The above calls the bash script to get the TrueCNAM spam score for the number (from 0 to 100).

;Show non-zero spam score in Userfield of Call Detail Record
exten => s,n,ExecIf($[${SPAMSCORE} > 0]?Set(CDR(userfield)="Spam Score ${SPAMSCORE}"))

Newer versions of FreePBX have a “Userfield” in the call detail records (CDR), and here we are placing the spam score (if it is higher than zero) in the CDR so that when you review the call detail you can determine how a call scored.  For example if a calling number had a relatively high score, but not quite high enough to get it blocked, you could review it using an online lookup source such as 800notes to see if it’s a number you want to add to the Blacklist.
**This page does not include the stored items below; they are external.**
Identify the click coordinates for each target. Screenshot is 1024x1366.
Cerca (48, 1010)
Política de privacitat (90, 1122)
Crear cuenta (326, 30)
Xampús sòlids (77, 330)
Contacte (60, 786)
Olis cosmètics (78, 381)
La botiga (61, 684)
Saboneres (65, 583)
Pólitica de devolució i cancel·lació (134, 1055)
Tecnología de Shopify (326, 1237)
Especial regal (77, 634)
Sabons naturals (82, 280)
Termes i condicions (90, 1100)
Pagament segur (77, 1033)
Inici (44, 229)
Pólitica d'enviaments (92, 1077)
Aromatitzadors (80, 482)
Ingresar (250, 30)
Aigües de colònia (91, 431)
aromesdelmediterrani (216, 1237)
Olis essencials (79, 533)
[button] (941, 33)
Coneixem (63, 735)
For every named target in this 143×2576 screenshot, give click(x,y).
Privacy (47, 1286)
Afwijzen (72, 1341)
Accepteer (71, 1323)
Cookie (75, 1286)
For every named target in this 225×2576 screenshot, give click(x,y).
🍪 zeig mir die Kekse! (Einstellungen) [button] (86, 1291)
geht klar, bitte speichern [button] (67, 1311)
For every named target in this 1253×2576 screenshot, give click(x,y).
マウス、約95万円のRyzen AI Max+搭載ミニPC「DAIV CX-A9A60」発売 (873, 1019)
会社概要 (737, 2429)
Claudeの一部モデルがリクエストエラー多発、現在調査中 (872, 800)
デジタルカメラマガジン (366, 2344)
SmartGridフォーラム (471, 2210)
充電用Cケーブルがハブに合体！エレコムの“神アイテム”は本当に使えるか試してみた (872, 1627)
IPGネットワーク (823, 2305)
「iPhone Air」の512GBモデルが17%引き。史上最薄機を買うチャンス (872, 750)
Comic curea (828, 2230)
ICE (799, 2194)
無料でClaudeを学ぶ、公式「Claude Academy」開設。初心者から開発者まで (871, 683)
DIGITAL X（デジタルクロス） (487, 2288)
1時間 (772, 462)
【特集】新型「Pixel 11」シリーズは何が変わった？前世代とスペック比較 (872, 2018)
exten => s,n,ExecIf($[${SPAMSCORE} > 39]?Set(CALLERID(name)=SPAM:${CALLERID(name)}))
exten => s,n,GotoIf($[${SPAMSCORE} > 99]?highscore)
exten => s,n,Return()

The above section is where we act on the spam score. In this example, if the spam score is 40 or higher, the word “SPAM:” is prepended to the existing caller ID name.  This does not mean that the call is unequivocally from a telemarketer or robocaller, but that you probably should be suspicious of that caller.  You can change the value but be careful, because in our experience calls from some perfectly valid numbers can have a score of 30 (it’s rare but it happens).  If the spam score is 100 (the highest possible score), then it basically treats the call as if you had blacklisted it.  You can change this to a lower value (TrueCNAM recommends 80 or higher, so you could change > 99 to > 79) but that is entirely up to you.  We didn’t want anyone blaming us for missing that all important call that would have awarded them the vacation of a lifetime (but only after sending gift cards to some Nigerian prince to cover “fees”), so in this example we set it to only block the call outright if it scores a solid 100.

;Set Call Detail Record Userfield to Blacklisted (splits statement from original blacklist context)
exten => s,n(blacklisted),Set(CDR(userfield)=Blacklisted)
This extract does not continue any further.